Hace un tiempo escuché a un crítico decir que Brooklyn Follies podría considerarse, y con razón, un auténtico cuento de hadas moderno. Y ahora que lo he leído, de cierta forma lo es, no solo por la estructura de historias dentro de historias y las casualidades que parecen guiar el destino de los personajes, sino también por esa ternura casi inesperada y por la redención que Auster ofrece a cada uno de ellos. En sus páginas, las coincidencias, esas que tanto importan en los relatos mágicos, actúan como fuerzas invisibles que entrelazan vidas y generan un cambio imperceptible, pero crucial. A diferencia de la lobreguez y melancolía que suele envolver la obra de Auster, aquí hay algo que brilla, algo que nos redime a nosotros también, porque no lo esperábamos. Y quizá sea esa mezcla de dolor y esperanza, ese espacio donde lo mundano se torna maravilloso, lo que convierte a Brooklyn Follies en un refugio literario que, como los mejores cuentos, se niega a dejarse atrapar por la mera lógica de lo real. Cierto, no hay fantasía, no hay magia, solamente una serie de casualidades.
Todos los personajes de Brooklyn Follies se nos presentan ya rotos, arrastrando a diario el peso de unas vidas que, en ningún momento, han resultado ni fáciles ni complacientes. La soledad y un pesimismo casi resignado parecen unirlos a todos, como un lazo invisible que atraviesa cada rincón de la novela. Y, sin embargo, las coincidencias inesperadas comienzan a surgir, esas que Auster maneja con una aparente casualidad, como si no las hubiese dispuesto desde el principio, y así, historias que nacen aisladas terminan encontrando un punto de confluencia, un arco narrativo que, si bien no los acerca ni remotamente al llamado «sueño americano», sí les permite contemplar sus propias vidas con otro cariz. Al menos, la soledad se combate, y no precisamente con soluciones cómodas, sino con desvaríos que a menudo generan más problemas, pero que, en su propia confusión, también ofrecen una forma de redención subyacente. Porque de errores está hecha la carga que todos llevamos a la espalda, y no se trata aquí de segundas oportunidades fáciles, sino de comprender que ese fardo se aligera cuando uno cuenta con más fuerzas de espíritu y, sobre todo, cuando se encuentra a alguien con quien compartir una conversación, esos desvaríos, en medio del camino de la vida.
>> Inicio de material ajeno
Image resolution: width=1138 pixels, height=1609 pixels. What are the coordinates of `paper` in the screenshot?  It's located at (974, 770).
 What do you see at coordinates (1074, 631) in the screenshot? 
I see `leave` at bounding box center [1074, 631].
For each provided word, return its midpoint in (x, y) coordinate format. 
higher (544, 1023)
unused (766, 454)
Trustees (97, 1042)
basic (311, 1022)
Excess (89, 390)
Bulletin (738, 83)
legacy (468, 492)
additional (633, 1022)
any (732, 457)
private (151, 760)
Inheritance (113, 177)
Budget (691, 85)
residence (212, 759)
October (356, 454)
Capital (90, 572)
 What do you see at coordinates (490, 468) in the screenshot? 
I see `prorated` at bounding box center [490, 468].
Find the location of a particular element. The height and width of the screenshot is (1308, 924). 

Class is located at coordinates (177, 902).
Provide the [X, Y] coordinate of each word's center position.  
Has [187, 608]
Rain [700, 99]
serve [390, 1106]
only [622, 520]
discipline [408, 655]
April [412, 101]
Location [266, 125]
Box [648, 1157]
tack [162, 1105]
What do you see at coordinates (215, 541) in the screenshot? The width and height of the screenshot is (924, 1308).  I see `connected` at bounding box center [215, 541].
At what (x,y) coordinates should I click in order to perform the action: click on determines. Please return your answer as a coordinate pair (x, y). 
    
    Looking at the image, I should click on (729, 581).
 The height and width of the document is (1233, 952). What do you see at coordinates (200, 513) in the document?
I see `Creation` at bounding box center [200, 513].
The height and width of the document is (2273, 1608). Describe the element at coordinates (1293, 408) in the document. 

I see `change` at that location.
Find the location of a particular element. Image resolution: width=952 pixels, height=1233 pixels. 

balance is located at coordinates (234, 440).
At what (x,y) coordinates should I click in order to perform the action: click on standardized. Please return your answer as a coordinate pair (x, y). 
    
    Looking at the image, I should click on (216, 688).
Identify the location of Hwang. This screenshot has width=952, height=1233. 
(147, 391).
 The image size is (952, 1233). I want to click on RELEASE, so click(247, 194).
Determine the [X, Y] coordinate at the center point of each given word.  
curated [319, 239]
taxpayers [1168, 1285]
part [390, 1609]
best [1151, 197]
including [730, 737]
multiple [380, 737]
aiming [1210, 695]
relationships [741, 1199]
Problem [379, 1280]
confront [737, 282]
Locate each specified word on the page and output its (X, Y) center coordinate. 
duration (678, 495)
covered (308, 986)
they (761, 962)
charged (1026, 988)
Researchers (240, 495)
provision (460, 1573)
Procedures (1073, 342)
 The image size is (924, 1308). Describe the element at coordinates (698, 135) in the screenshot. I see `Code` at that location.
Pese a que Brooklyn Follies tiene un tono más esperanzador, hasta podríamos decir que tiene algo de dickensiano, no deja de ser, en el fondo, una novela de Auster. Y eso, desde luego, significa que la melancolía y la tragedia estarán ahí, como esas nubes que se perfilan en el horizonte de un paisaje bucólico; porque, hasta el día más radiante necesita de la sombra de la noche para cobrar sentido. Nathan Glass, el narrador que se nos presenta casi como un observador más, nos advierte desde el principio que él no es el protagonista, pero tampoco lo es del todo quien parece señalado como tal. Lo que sugiere, con cada historia que se entrelaza y se desborda, es que cada persona es, en cierto modo, el protagonista de su propia vida, y que, nos guste o no, nuestras acciones, decisiones y omisiones repercuten en los demás, más allá de lo que creamos saber. Porque esa es la cuestión: no sabemos. No hay manera alguna de prever si lo que hacemos obrará en el sentido que pretendemos. Y sin embargo, algo parece ser cierto: si hay nobleza de espíritu, si las intenciones son las correctas, entonces el azar, ese caprichoso e imprevisto, puede llevar las cosas a buen puerto. Quizá Auster nos dice que, en efecto, se cosecha lo que se siembra, y que quien siembre relámpagos no hará otra cosa que cosechar tempestades, mientras quien siembra bondad, cosechará buenos amigos.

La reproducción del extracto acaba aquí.